Google I/O: Arming for the battle of the public cloud stars

At Google I/O this week, the elephant in the room cloud-wise, will be whether the company announces “general availability” of the Google Compute Engine (GCE), the Amazon(s amzn) Web Services competitor announced at last year’s event. A month ago, Google cracked open access to GCE by making what had been an invite-only service  available to any customers who pay $400 a month for Google Gold support. It’s unclear how many customers took advantage of that offer — or even how many customers have Gold support. Google Compute Engine vs. Amazon EC2

My money’s on Google taking the GA plunge but then again the company is known for fielding “preview” products for years. Still, Urs Hölzle, SVP of technical infrastructure and Greg DeMichillie, director of product management for Google’s Cloud Platform, will host a session Wednesday afternoon on the next-generation of cloud computing which will feature “announcements and demo important new features of the Platform.” Hmmm, smells like a GA announcement to me.

A Google spokeswoman said she had nothing to share at this time but referred users to the above-mentioned session. One of the things Google is expected to do is drive use of its cloud platform via its Google Drive and Apps franchises and right on cue, Google on Monday said customers will get 15 GB of unified storage across Google Apps, Drive and Google +. According to the Google Drive blog post:

“So, instead of  having 10 GB for Gmail and another 5 GB for Drive and Google+ Photos, you’ll now get 15 GB of unified storage for free to use as you like between Drive, Gmail, and Google+ Photos.”
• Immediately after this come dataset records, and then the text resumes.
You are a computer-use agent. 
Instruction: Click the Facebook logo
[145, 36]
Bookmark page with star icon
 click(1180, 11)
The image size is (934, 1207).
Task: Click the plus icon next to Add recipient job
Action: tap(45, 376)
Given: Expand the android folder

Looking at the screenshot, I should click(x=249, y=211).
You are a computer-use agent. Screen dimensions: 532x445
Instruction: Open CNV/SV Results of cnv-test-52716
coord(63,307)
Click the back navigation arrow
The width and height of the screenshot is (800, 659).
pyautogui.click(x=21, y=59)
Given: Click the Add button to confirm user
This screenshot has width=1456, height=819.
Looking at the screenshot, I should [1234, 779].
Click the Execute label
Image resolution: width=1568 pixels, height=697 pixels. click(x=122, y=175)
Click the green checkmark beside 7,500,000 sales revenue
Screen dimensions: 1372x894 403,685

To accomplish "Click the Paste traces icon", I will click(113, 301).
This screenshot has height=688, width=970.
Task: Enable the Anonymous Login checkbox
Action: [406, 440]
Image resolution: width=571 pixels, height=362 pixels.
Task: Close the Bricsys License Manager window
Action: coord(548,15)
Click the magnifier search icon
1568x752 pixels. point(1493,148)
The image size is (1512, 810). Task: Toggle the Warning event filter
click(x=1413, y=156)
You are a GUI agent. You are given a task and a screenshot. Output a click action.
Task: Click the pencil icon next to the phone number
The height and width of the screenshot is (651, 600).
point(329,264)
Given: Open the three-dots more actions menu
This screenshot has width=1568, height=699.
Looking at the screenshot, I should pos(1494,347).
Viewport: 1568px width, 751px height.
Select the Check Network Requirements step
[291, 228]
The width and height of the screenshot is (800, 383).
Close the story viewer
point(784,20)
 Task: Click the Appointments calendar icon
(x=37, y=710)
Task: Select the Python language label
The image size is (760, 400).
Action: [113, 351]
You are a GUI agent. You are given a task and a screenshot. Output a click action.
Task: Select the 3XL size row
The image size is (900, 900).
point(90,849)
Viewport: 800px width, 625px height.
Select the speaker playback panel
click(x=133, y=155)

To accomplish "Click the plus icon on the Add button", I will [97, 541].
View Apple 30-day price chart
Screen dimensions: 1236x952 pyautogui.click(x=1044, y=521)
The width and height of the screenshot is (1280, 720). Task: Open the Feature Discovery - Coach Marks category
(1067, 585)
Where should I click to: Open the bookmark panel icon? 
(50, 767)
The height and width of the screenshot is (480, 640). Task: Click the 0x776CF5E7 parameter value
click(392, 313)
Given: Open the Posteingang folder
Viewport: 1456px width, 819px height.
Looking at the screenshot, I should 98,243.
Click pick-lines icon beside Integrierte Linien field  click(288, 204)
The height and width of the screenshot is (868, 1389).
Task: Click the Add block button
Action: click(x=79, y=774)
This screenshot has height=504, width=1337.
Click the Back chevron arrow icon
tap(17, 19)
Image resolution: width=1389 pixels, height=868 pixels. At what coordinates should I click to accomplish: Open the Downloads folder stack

While that’s not really tripling the amount of storage for Google users, as some have reported — it actually spreads it across Google properties. But 15GB is still more than what competitive free services offer. Dropbox offers 2GB for free; Microsoft SkyDrive starts users at 7GB for free while Apple iCloud and Amazon Cloud Storage provide 5GB before charges apply.

GA or not, here it comes

But getting back to GCE, here’s the thing:  even some AWS cronies say that GCE is the cloud infrastructure to watch in the upcoming year given Google’s experience in scale-out computing. It would also make sense for Google to roll out a for-real load balancer service, which one AWS partner said is a huge hole in Google’s platform strategy compared to both AWS and Rackspace(s rax). Google has also been working to beef up Google App Engine capabilities, something that Snapchat co-founder Bobby Murphy will doubtless address at GigaOM’s Structure event next month. The popular Snapchat photo sharing service runs on GAE. Google telegraphed (by virtue of its Google I/O agenda) that it will add a new language to the fold for its Google App Engine Platform as a Service (PaaS). GAE now supports JavaPython, and Go. Speculation at Reddit is that PHP will get the nod . Thomas Clayburn over at InformationWeek would prefer to see Google add Node.js or JavaScript first, so we’ll see. Some also say Google needs better integrate its Cloud SQL database service into its cloud platform

Battle for public cloud workloads ratchets up

Whatever Google’s official roll-out plans, GCE is already considered a contender in a hard-fought battle for public cloud infrastructure dominance by virtue of Google’s size and expertise.  AWS, launched in 2006, has a prodigious head start, but now with Microsoft’s Windows Azure  and GCE coming on line, AWS faces two extremely well-funded and tech-savvy rivals, both of which seem  determined to carve out a healthy chunk of this market. And then there are all the OpenStack-based public cloud options from Rackspace(s rax), HP(s hpq) and others. It’s still very early on in the cloud deployment game so things should get very interest in the race to add services — and cut prices. It could be a very good time to be a buyer of cloud services over the next few years.